Post Sandy Recovery Guidance from AEA
We at AEA offer the following guidance in the continuing efforts to recover from Sandy:
Safety – we urge everyone to use caution in all aspects of recovery efforts; the situation can have many hazards – exposure to mold and mildew or asbestos, use of emergency generators, electrical hazards, and many others. Consult experts in any situation where these hazards may exist.
If insulation in walls or ceiling cavities has become waterlogged, the insulation should be removed as soon as possible, along with other damaged building materials, to minimize the danger of mold and mildew formation.
Electronic componentsthat were wetted thoroughly, even if only for an instant, are almost certainly destroyed, and should be replaced.

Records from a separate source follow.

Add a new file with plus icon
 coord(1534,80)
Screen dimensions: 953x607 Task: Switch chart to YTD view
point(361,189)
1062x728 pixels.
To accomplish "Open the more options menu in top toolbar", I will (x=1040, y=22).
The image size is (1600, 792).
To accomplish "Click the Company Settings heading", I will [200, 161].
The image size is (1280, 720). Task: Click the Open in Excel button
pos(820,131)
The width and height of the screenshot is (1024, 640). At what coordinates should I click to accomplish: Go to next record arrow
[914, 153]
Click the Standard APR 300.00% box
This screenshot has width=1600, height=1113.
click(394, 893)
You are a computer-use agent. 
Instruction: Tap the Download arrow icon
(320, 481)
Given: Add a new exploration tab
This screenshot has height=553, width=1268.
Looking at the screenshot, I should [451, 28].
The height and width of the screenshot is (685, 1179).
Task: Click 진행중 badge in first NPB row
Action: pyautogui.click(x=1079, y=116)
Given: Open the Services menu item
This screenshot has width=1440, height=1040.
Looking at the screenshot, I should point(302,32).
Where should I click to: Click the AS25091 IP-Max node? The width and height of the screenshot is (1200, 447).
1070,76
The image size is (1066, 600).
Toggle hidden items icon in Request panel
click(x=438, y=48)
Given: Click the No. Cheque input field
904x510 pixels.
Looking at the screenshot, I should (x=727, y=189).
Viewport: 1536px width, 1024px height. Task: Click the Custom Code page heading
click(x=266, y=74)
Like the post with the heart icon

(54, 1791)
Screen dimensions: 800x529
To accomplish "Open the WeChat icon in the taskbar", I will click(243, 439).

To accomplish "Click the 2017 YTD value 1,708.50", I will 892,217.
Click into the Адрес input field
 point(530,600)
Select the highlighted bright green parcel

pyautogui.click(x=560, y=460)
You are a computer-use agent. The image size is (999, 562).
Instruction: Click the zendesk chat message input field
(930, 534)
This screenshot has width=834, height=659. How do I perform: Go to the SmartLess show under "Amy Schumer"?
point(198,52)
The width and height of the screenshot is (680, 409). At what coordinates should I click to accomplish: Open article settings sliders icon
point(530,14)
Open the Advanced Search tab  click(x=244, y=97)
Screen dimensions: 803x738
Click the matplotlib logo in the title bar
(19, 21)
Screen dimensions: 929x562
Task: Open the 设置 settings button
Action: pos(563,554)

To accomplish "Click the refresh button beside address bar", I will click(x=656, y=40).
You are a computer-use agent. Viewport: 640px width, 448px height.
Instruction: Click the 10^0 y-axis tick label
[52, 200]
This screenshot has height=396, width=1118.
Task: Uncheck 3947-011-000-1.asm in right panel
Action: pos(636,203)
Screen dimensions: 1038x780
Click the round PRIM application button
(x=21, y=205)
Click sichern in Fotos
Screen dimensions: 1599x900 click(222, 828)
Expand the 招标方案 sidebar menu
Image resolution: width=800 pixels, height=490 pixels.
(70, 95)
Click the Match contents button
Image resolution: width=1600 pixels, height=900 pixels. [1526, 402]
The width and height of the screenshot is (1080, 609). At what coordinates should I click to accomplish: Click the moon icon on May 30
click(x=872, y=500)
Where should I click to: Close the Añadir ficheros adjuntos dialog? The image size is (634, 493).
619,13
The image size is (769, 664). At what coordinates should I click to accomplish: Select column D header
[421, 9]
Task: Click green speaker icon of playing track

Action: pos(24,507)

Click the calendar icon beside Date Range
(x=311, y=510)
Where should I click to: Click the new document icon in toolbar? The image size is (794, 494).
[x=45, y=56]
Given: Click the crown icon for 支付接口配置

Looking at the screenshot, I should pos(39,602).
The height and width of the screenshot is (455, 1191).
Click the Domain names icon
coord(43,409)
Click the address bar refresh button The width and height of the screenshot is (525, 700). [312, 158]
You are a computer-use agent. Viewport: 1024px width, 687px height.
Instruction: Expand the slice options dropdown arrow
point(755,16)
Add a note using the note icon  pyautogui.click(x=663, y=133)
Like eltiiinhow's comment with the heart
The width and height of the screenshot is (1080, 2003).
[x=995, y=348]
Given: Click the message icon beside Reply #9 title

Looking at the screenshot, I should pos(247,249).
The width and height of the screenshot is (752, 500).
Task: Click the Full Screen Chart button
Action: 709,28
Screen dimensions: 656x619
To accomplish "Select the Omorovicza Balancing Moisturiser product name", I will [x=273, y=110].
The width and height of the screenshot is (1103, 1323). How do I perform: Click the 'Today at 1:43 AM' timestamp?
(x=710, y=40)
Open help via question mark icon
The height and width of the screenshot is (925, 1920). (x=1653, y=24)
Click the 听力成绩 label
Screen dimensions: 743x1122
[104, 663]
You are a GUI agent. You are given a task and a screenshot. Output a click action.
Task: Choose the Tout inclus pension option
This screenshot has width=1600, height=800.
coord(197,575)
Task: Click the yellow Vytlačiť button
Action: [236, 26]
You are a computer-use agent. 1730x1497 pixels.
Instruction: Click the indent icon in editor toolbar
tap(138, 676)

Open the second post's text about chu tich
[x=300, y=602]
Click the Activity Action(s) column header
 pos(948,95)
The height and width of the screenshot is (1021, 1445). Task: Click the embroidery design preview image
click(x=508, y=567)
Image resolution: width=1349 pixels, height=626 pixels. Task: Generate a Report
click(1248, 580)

Electrical equipment that was submerged briefly in fresh water likely can be dried/cleaned and put back in service; however, if the water was briny, or if it was wet for several days, then the likelihood is that at least the electrical contact parts will have to be replaced. An experienced, licensed electrician should make these decisions.
Similarly, electric motors that were submerged should be replaced.Pumps that were submerged for extended periods, or in briny water should be re-built; it’s likely that the seal assemblies have been damaged. The major components – impeller, casing, and shaft likely would not be damaged.
As for boilers, following applies:Residential and small commercial boilers and water heaters that have been submerged should generally be replaced. Cast Iron and steel boilers which were not in operation when the flooding occurred would only have superficial rusting, and generally do not need to be replaced. If the shell insulation has been damaged or saturated with briny water, it should be replaced. If a boiler was in operation at the time of the flooding, then there is the possibility of serious damage, and the boiler should be carefully inspected by an experienced and qualified boiler mechanic. All controls and safety devices that were affected should be replaced.
Burners and gas trains should be replaced in their entirety.
Time clocks and other controls that were not water damaged, but lost power, should be checked and may need to be reset.
Click here to see this statement from the Air Conditioning, Heating and Refrigeration Institute for further information on this issue.
When equipment or materials are to be replaced, whether HVAC equipment, lighting, insulation, or other, consider replacing with equipment or materials which that are properly and of optimum efficiency; remember that many existing heating systems are grossly oversized, and right-sized equipment save money initially and through the life of the system. Contact Bob Gardella at AEA 718.292.6733, ext. 8006 if you need assistance with sizing, selection, or design of replacement systems.
We wish you and your loved ones a safe, healthy and energy-efficient recovery from this disaster.